Later, I saw this example in Private Eye's Pseuds Corner; John
Osborne: I propose that Philip Larkin developed a set of
techniques that allowed him to instantiate unfixity in the very
fabric of his verse. These techniques include ellipsis, a four-act
structure with closing reversal, asysmmetrical stanza lengths and
rhyme schemes, plus a battery of disaggregative linguistic devices
such as split similes, negative qualifiers, oxymora and rampant
paronomasia. Together these techniques constitute the implements of a
home-grown deconstructionism.
Possibly good news: The man responsible for
one of Spain's notorious ghost airports - and a lot else besides -
has had his 4-year jail sentence confirmed by the Supreme Court. We
now wait to see if he ever sets foot in any jail and how long it is
before friends in the Cabinet issue a pardon. I doubt he's on
tenterhooks.
Spain: I sent an email to my home insurance
company today. I got an automatic response which didn't just say
they'd answer as soon as they could; it cited the law under which
they're obliged to do do. I wonder what this adds to my
satisfaction/expectation. One gets the impression that, if there were
no legal compulsion, they wouldn't do it. Said law: El artículo
10.3, capítulo II de la Orden ECO/734/2004, de 11 de marzo, sobre
los Departamentos y Servicios de Atención al Cliente y el Defensor
del Cliente de las Entidades Financieras
I'm told you can be arrested in Spain for a 'lack
of respect towards authority', usually in the form of an unfriendly
Guardia Civil officer. Who would seem to have a good deal of scope.

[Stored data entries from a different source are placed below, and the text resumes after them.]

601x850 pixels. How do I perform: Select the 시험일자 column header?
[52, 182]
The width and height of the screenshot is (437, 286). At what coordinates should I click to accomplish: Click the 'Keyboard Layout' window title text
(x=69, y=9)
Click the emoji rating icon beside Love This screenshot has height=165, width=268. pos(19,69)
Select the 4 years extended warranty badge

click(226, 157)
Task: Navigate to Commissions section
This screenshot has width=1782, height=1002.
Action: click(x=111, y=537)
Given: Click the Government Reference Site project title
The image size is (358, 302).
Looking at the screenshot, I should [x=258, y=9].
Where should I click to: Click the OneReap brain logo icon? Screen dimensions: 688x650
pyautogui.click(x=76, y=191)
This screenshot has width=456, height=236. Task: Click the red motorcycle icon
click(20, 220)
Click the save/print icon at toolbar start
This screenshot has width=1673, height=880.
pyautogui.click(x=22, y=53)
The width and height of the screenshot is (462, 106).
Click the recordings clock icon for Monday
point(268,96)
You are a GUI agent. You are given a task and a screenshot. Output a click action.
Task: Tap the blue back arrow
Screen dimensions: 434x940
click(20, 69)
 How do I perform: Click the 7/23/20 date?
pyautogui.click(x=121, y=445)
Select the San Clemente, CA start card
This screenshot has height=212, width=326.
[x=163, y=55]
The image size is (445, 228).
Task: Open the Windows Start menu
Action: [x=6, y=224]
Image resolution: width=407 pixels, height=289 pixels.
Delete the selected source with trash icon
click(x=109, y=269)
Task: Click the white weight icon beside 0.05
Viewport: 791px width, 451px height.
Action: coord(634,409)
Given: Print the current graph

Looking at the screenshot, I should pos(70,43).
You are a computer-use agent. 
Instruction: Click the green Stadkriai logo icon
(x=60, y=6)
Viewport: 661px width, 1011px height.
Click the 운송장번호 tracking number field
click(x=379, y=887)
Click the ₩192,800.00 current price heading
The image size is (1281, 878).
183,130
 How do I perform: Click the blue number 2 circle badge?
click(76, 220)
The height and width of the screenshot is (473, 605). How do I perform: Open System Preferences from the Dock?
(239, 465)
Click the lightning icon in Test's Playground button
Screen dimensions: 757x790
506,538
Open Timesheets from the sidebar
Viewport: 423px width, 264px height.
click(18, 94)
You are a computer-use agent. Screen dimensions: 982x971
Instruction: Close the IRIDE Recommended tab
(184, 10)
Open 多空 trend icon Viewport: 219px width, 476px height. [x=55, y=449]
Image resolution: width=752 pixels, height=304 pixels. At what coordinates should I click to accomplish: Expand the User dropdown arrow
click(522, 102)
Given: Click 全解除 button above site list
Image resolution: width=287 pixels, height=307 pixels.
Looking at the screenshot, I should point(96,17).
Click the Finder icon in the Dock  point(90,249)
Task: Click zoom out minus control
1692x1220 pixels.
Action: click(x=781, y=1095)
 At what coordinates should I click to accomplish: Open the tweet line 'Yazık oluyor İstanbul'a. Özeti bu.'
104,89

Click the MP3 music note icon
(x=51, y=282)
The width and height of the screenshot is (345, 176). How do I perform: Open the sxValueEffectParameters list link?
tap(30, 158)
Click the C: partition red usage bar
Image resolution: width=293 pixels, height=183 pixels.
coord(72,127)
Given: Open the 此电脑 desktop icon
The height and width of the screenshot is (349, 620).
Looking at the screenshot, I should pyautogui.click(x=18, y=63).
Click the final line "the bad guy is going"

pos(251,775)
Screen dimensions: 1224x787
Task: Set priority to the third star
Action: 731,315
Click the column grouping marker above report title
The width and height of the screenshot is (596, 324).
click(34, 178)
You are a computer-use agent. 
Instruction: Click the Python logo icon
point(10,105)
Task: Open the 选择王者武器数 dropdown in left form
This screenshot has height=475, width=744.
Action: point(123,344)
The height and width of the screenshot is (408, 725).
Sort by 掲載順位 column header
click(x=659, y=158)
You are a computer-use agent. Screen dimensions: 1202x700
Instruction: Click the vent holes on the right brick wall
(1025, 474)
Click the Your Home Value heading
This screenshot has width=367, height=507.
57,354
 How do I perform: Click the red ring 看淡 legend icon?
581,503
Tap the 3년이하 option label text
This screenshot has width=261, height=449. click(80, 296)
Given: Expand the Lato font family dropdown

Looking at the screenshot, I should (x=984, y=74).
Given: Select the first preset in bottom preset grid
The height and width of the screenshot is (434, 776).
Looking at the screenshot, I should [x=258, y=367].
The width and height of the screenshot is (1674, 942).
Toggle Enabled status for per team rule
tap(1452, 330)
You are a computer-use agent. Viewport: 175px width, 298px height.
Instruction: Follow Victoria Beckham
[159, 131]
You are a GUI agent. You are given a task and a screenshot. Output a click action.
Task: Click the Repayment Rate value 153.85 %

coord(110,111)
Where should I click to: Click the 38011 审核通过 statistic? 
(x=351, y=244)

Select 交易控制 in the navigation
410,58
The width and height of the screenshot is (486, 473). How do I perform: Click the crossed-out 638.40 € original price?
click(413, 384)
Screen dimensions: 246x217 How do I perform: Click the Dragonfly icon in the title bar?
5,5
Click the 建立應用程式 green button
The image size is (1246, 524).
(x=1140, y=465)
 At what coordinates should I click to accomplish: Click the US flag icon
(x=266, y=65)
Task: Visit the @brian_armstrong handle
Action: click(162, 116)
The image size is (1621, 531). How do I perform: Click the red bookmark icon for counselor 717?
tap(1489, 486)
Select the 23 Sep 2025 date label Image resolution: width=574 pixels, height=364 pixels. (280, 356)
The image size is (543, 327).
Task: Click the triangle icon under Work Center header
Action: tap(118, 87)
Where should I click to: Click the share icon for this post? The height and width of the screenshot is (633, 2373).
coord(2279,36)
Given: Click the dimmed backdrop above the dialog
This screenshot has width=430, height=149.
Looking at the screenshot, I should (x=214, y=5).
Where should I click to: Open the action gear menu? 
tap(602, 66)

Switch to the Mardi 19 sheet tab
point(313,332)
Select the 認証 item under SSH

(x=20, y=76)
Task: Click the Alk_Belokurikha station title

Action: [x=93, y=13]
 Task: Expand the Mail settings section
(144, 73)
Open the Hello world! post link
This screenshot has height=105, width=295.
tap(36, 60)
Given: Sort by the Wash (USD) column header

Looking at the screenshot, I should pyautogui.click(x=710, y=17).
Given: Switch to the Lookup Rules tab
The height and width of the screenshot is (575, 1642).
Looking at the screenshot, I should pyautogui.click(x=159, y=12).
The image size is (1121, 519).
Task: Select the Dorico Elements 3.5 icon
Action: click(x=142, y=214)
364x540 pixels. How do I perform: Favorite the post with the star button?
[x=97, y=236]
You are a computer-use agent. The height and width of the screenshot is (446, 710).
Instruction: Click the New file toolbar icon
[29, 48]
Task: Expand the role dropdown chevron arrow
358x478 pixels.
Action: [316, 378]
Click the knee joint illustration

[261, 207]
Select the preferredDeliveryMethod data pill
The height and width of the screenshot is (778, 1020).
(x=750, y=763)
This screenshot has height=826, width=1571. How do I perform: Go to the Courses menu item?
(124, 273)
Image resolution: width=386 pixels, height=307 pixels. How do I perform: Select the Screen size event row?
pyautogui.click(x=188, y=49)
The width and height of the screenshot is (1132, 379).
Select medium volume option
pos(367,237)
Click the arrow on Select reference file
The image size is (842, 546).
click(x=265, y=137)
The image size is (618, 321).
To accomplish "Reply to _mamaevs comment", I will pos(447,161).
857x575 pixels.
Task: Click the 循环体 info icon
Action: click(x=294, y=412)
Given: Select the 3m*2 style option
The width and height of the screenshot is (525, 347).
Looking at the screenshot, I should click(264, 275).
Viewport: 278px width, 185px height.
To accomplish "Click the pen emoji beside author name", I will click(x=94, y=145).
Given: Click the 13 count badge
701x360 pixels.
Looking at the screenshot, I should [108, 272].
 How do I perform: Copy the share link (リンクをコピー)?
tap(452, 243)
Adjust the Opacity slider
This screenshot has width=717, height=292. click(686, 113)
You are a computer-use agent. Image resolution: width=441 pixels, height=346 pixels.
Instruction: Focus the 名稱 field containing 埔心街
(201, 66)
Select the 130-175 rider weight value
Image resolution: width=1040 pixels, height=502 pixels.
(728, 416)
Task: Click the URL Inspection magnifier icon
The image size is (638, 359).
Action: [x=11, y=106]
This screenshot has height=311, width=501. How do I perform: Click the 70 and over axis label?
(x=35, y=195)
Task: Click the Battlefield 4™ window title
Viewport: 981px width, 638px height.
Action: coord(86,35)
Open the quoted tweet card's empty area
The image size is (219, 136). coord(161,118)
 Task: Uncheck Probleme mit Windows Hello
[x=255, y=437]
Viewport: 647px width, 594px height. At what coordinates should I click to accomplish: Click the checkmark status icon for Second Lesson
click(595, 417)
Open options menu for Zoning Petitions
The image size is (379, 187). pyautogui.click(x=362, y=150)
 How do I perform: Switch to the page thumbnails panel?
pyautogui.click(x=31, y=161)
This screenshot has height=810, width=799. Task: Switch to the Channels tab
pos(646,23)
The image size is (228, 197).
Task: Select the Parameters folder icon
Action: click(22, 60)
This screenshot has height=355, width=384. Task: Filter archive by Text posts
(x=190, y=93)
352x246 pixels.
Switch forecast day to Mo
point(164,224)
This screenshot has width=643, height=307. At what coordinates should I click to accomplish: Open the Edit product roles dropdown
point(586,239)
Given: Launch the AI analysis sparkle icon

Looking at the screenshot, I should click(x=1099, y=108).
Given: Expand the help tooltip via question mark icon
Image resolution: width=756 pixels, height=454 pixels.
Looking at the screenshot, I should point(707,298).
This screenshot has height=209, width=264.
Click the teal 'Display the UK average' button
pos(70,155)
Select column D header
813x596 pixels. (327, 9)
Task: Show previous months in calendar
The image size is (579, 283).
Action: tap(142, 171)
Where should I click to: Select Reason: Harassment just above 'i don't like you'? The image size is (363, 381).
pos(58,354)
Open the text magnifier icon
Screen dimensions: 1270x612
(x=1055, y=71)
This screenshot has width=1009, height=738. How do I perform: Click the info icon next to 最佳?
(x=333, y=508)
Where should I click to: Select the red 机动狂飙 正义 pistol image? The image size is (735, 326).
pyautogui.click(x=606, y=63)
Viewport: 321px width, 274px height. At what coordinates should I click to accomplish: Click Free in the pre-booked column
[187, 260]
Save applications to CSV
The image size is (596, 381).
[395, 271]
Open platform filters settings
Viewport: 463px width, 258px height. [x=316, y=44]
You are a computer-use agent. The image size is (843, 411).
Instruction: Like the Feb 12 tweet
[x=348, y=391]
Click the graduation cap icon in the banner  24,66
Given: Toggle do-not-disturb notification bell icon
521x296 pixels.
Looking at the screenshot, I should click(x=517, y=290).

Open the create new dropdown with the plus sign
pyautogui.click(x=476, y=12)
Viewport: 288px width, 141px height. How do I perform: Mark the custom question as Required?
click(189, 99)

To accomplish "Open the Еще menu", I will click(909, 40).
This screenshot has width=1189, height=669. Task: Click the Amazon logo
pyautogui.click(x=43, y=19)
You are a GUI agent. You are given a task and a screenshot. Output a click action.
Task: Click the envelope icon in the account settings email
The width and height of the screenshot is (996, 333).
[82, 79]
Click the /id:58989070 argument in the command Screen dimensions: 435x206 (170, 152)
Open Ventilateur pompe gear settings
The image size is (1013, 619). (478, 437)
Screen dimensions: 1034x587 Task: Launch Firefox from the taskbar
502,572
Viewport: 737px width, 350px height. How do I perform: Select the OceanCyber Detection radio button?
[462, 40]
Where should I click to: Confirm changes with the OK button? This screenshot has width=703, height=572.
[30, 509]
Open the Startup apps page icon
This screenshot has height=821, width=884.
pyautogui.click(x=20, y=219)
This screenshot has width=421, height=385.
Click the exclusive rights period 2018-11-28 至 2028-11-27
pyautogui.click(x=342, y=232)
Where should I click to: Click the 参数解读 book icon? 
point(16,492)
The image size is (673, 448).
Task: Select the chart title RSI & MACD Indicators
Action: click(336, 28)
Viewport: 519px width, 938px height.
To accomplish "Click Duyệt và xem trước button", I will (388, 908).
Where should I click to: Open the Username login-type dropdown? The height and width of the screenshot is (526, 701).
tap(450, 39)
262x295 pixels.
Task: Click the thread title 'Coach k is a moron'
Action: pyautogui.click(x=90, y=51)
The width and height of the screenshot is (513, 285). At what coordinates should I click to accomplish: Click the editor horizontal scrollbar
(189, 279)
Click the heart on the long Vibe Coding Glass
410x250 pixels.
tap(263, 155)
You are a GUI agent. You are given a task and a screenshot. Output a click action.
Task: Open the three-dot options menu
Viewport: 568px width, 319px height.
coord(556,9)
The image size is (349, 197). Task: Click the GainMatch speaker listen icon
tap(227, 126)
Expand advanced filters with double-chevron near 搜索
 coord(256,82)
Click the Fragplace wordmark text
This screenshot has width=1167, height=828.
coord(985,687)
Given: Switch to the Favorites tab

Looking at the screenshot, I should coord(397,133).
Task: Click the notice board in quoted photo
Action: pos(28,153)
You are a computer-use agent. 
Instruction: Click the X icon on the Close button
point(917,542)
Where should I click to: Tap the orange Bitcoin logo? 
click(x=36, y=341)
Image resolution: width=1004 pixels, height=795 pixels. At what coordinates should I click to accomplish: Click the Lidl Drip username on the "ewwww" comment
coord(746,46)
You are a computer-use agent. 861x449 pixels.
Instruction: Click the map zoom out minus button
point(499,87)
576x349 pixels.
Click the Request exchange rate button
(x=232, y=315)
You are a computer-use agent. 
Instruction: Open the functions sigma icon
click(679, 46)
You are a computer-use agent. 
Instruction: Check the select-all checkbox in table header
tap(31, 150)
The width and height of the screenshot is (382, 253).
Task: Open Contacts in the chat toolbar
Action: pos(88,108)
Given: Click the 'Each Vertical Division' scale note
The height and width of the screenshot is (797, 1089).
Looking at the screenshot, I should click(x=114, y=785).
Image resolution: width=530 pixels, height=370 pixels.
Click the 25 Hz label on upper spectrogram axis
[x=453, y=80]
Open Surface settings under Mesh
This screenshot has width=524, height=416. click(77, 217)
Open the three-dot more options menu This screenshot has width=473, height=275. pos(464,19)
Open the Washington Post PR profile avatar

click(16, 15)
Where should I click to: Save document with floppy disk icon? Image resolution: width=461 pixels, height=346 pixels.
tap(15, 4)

Especially when it's his word against yours. Here and here (para 4)
are a couple of examples.
I mentioned Gib the other day. Specifically, the
failure of the Spanish authorities to comply with EU instructions
around the frontier queues. Here's an article which claims to provide
the proof of borderline skulduggery.
Finally . . . A new verb for me: 'To vape'. This
is to smoke an electric cigarette and there are now vape cafés all
around the UK. And a Vape Room in London airport. Progress?